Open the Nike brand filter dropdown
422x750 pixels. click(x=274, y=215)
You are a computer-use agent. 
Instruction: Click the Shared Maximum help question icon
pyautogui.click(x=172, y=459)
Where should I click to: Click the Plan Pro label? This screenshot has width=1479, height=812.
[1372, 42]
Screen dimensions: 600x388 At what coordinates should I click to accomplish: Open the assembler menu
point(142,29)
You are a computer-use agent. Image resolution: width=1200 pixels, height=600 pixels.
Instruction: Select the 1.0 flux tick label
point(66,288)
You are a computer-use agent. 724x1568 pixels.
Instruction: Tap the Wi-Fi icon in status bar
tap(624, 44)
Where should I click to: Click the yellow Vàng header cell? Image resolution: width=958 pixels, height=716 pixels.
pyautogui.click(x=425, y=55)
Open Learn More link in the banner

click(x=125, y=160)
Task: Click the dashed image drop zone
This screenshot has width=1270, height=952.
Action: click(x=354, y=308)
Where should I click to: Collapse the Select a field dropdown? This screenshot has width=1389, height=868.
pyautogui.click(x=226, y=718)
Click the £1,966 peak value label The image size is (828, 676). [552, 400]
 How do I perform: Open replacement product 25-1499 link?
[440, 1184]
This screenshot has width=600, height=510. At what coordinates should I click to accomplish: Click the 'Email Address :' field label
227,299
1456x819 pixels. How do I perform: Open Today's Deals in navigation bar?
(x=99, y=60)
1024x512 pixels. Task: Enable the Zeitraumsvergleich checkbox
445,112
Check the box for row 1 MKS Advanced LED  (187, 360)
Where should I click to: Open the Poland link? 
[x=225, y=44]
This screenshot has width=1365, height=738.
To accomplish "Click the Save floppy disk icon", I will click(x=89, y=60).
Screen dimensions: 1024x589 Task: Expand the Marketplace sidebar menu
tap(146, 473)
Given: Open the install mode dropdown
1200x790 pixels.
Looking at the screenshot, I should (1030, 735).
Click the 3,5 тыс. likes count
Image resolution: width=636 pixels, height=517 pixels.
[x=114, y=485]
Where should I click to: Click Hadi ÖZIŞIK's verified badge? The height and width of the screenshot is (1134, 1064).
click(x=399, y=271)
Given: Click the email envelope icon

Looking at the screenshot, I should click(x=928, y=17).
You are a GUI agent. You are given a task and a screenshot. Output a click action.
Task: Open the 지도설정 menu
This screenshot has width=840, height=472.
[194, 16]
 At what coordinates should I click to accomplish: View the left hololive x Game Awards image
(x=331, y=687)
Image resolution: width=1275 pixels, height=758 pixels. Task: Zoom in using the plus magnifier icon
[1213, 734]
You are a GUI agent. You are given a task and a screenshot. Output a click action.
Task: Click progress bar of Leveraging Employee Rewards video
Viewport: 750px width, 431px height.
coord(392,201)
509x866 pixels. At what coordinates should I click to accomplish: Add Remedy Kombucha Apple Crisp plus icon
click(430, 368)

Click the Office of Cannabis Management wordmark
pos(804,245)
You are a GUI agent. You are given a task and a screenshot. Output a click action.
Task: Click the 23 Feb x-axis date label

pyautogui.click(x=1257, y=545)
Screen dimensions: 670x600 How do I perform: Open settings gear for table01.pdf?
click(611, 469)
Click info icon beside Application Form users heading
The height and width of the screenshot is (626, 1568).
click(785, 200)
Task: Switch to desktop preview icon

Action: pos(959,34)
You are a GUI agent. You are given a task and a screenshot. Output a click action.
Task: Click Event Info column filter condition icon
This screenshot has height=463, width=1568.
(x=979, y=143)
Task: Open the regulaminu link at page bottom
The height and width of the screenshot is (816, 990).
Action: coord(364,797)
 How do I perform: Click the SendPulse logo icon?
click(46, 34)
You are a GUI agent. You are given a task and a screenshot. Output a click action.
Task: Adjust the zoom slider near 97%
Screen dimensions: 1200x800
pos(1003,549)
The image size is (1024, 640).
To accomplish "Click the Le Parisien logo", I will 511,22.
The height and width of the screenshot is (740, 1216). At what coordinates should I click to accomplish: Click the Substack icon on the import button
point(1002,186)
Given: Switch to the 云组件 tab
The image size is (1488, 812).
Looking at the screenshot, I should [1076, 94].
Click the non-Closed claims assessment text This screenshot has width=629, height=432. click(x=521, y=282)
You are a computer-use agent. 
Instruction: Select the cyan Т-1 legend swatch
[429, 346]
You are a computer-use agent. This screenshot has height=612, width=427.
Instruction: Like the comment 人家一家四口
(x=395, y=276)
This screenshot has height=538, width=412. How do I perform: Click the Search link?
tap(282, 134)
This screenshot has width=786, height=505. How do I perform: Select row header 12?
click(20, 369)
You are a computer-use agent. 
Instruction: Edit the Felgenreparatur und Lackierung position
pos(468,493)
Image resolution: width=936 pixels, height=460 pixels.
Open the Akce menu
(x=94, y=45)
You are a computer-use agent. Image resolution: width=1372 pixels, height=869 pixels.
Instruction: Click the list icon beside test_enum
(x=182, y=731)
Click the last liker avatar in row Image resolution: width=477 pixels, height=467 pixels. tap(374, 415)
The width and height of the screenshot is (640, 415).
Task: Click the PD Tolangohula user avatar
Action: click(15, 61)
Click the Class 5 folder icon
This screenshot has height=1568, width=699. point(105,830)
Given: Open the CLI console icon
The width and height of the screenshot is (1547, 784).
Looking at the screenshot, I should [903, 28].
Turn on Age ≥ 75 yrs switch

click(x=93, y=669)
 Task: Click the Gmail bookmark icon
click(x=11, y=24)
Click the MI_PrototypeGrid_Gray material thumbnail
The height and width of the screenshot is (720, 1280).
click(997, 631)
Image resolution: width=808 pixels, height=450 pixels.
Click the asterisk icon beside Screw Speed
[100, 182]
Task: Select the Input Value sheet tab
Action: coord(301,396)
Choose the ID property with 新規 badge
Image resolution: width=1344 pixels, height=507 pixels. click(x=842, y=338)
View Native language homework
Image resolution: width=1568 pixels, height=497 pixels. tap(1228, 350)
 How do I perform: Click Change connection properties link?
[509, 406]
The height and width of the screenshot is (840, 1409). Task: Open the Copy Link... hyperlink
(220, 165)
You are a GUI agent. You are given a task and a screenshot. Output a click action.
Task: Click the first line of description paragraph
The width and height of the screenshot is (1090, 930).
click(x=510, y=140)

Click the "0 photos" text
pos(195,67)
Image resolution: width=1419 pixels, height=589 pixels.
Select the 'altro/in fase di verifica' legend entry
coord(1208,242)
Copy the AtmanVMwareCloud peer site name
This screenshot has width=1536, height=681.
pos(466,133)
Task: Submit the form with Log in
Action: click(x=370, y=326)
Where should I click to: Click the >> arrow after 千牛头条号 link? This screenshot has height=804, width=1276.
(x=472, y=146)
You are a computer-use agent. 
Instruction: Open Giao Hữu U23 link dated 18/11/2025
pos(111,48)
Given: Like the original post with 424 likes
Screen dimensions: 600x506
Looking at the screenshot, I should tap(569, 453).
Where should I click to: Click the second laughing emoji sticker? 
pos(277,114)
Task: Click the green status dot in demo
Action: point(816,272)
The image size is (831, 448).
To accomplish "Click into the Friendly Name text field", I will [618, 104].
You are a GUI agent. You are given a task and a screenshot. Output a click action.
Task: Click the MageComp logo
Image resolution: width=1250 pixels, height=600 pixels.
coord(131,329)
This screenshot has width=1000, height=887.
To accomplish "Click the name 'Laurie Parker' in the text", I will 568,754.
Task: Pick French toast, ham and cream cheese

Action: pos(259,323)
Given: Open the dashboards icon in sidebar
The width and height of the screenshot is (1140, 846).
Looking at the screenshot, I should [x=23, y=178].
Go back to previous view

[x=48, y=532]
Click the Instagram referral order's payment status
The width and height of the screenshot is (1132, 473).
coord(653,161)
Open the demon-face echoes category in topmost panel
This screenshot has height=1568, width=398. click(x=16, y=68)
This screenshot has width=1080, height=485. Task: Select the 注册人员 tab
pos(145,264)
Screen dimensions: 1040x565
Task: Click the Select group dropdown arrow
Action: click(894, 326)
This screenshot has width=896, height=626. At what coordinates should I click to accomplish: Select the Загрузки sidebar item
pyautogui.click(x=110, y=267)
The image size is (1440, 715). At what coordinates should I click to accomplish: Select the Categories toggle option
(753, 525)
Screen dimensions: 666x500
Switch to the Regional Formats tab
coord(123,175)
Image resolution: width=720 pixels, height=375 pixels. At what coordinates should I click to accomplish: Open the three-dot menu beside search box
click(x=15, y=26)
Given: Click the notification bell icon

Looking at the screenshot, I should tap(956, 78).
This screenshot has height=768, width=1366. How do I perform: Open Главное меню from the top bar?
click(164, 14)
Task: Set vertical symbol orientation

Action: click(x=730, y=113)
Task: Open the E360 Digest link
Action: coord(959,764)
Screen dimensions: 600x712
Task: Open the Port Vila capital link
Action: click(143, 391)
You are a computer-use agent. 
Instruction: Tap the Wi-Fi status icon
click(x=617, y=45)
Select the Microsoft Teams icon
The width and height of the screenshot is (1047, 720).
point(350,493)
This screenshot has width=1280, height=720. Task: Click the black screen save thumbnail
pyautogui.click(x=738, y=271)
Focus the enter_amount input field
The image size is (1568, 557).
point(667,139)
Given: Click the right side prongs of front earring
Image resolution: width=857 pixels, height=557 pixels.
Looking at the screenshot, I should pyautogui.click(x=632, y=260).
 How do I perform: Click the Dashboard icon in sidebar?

**YOUR TASK**
Reproduce, exactly as they stand in the data above, the lines from the one that holds "Task: Click the first" to the one that holds "Given: Open the dashboards icon in sidebar", inclusive.

**EXERCISE RESULT**
Task: Click the first line of description paragraph
The width and height of the screenshot is (1090, 930).
click(x=510, y=140)

Click the "0 photos" text
pos(195,67)
Image resolution: width=1419 pixels, height=589 pixels.
Select the 'altro/in fase di verifica' legend entry
coord(1208,242)
Copy the AtmanVMwareCloud peer site name
This screenshot has width=1536, height=681.
pos(466,133)
Task: Submit the form with Log in
Action: click(x=370, y=326)
Where should I click to: Click the >> arrow after 千牛头条号 link? This screenshot has height=804, width=1276.
(x=472, y=146)
You are a computer-use agent. 
Instruction: Open Giao Hữu U23 link dated 18/11/2025
pos(111,48)
Given: Like the original post with 424 likes
Screen dimensions: 600x506
Looking at the screenshot, I should tap(569, 453).
Where should I click to: Click the second laughing emoji sticker? 
pos(277,114)
Task: Click the green status dot in demo
Action: point(816,272)
The image size is (831, 448).
To accomplish "Click into the Friendly Name text field", I will [618, 104].
You are a GUI agent. You are given a task and a screenshot. Output a click action.
Task: Click the MageComp logo
Image resolution: width=1250 pixels, height=600 pixels.
coord(131,329)
This screenshot has width=1000, height=887.
To accomplish "Click the name 'Laurie Parker' in the text", I will 568,754.
Task: Pick French toast, ham and cream cheese

Action: pos(259,323)
Given: Open the dashboards icon in sidebar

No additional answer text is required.